##### Provided data #####
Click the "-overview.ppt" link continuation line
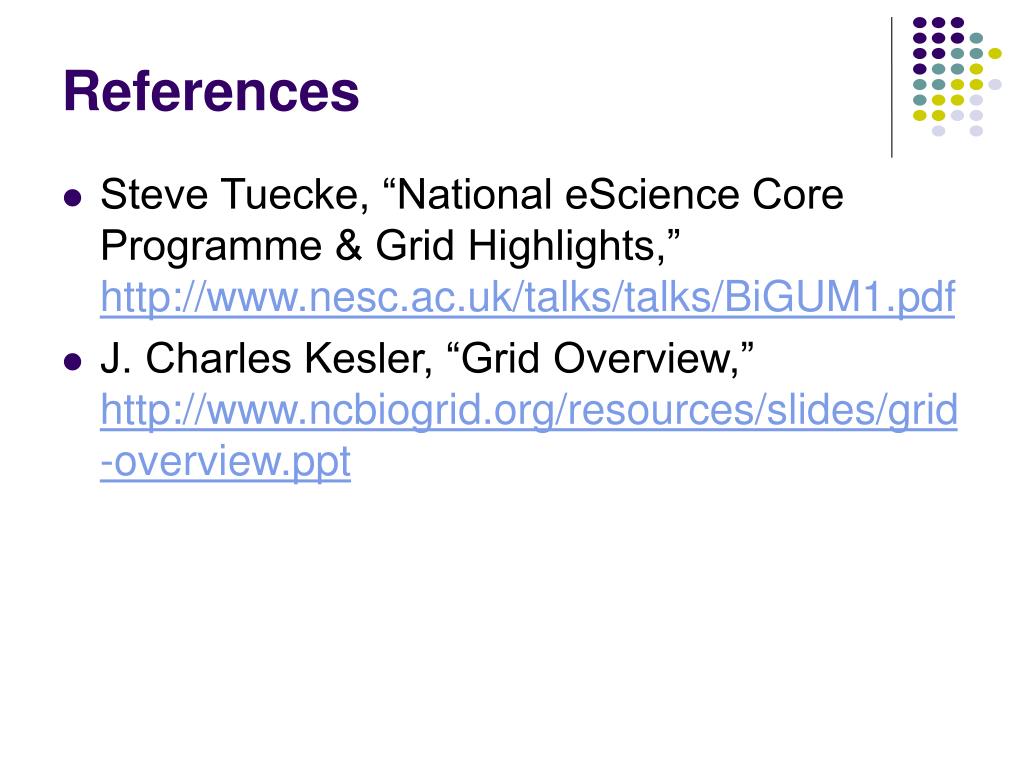The height and width of the screenshot is (768, 1024). pyautogui.click(x=225, y=462)
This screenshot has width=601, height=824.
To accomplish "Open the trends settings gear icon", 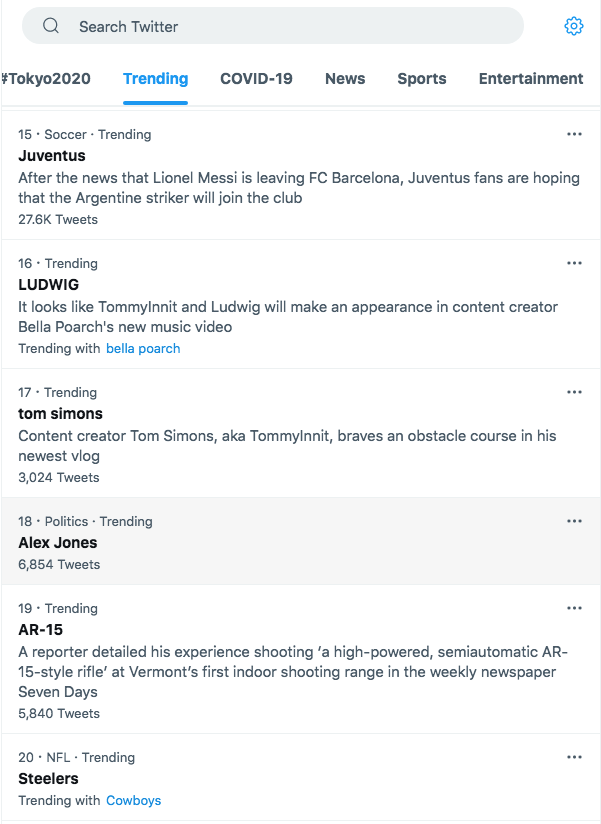I will coord(573,26).
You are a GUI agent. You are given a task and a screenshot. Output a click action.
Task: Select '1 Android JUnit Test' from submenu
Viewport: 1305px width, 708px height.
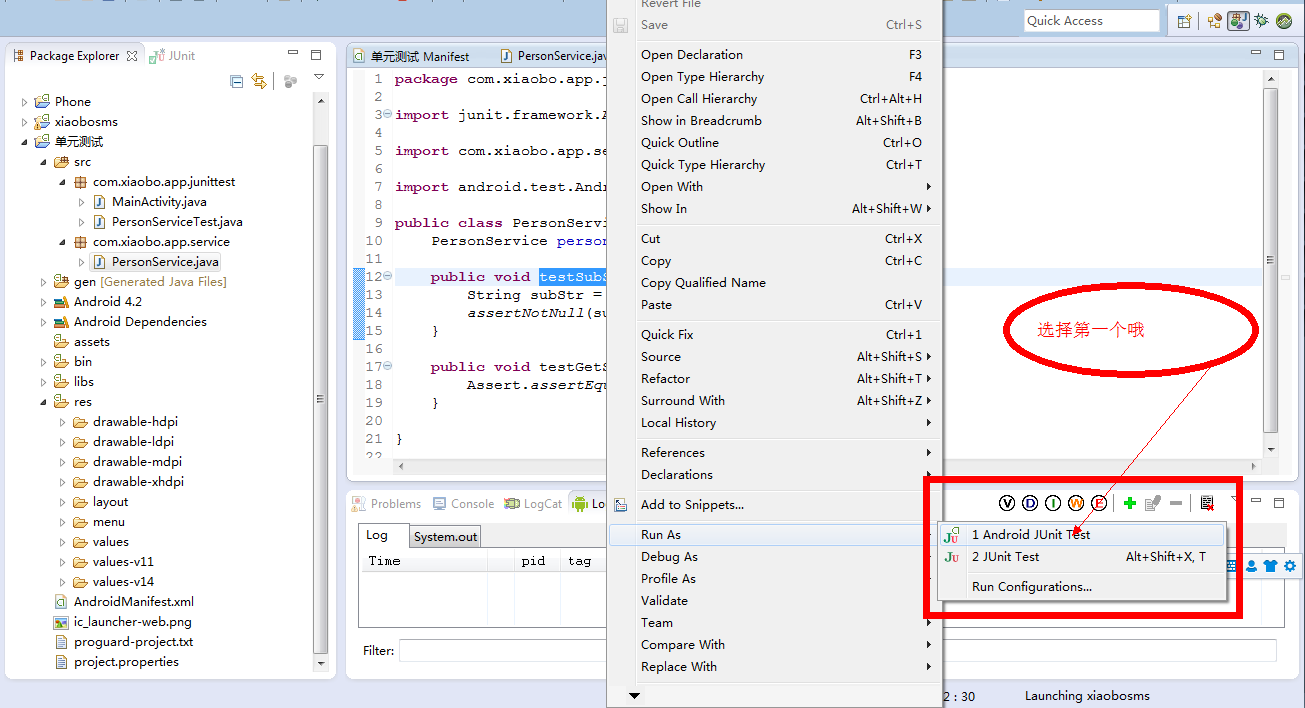pos(1031,535)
#####
## Problem to work on
Please reproduce the rows verbatim, from the line containing "You are a GUI" through the end of the rows, and leave the pictures out of your answer.

## Reply to the exercise
You are a GUI agent. You are given a task and a screenshot. Output a click action.
Task: Select '1 Android JUnit Test' from submenu
Viewport: 1305px width, 708px height.
pos(1031,535)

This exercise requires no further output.